The 1880 painting, ‘Defence of Rorke’s Drift’, was commissioned by Queen Victoria, and inspired by the accounts of survivors.
'Defence of Rorke's Drift'
What is considered Lady Butler’s finest painting, ‘Scotland forever!’ was completed in 1881. It shows the Scots Greys at the Battle of Waterloo, charging, it seems, straight out of the canvas. One can almost hear and feel the thundering hooves of the galloping horses, as Lady Butler herself did:
“I twice saw a charge of the Greys before painting ‘Scotland forever!’ and I stood in front to see them coming on. One cannot, of course, stop too long to see them close.”
Lady Butler accompanied Major Butler wherever his military career took him, including Egypt and South Africa. The couple had 6 children.

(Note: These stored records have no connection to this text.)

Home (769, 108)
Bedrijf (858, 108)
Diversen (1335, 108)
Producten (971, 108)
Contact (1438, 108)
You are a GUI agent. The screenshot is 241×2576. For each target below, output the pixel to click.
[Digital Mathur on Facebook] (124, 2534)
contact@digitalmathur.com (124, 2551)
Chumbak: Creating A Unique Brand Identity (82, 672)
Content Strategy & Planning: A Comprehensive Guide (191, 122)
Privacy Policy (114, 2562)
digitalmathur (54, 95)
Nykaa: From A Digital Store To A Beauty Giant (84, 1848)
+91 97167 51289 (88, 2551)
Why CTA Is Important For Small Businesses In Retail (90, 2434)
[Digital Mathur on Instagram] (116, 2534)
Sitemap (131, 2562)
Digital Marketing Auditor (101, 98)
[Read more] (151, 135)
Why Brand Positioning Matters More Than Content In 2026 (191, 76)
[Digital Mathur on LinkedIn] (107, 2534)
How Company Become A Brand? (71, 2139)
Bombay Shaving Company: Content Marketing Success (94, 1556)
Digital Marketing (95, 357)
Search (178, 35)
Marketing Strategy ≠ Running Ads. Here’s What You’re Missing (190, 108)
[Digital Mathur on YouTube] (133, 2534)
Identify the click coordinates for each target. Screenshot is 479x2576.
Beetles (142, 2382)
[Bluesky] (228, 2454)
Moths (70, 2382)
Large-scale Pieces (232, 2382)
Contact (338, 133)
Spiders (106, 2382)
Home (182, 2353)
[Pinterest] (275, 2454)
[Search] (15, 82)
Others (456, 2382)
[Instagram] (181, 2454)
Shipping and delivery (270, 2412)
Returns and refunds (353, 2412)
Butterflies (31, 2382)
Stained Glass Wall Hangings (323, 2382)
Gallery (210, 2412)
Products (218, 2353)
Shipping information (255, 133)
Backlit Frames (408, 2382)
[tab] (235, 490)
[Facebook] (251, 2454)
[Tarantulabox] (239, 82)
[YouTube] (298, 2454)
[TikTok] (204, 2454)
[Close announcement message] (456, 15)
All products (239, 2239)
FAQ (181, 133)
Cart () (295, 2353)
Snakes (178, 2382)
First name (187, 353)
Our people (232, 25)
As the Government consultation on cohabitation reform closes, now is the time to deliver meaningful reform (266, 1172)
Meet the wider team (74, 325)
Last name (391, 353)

The title of this 1898 painting, ‘ Floreat Etona!’ is the motto of Eton College, ‘ may Eton flourish’, and shows an incident during the Battle of Laing’s Nek (28 Jan 1881) in the First Boer War. It depicts two British officers in blue jackets, leading red-coated infantry in a frontal assault on a formidable Boer defence. The officer on the left of the painting, Lt. Robert Elwes of the Grenadier Guards, is shouting encouragement to another Eton old boy, adjutant of the 58th Regiment of Foot whose horse is stumbling. According to eye-witnesses, Lt. Elwes shouted, “Come along Monck! Floreat Etona! We must be in the front rank!” Elwes was shot and killed almost immediately, one of 83 killed and 11 wounded; Monck survived. This attack was the last time a British battalion carried its colours into action; a Queen’s Colour is visible in the background of the painting.
When Major Butler retired from the army, the family moved to Ireland in 1905, to Bansha Castle in County Tipperary. After Major Butler died in 1910, Elizabeth continued to live at Bansha. In 1922, she moved to Gormanston Castle in County Meath, the home of her youngest child, Eileen, Viscountess Gormanston.
'In the Retreat from Mons: the Royal Horse Guards' (1927)
Between 1873 and 1920, Lady Elizabeth Butler exhibited 24 paintings at the Royal Academy. She died at Gormanston in October 1933, shortly before her 87th birthday. In an autobiography published in 1992, she wrote, “I never painted for the glory of war, but to portray its pathos and heroism”.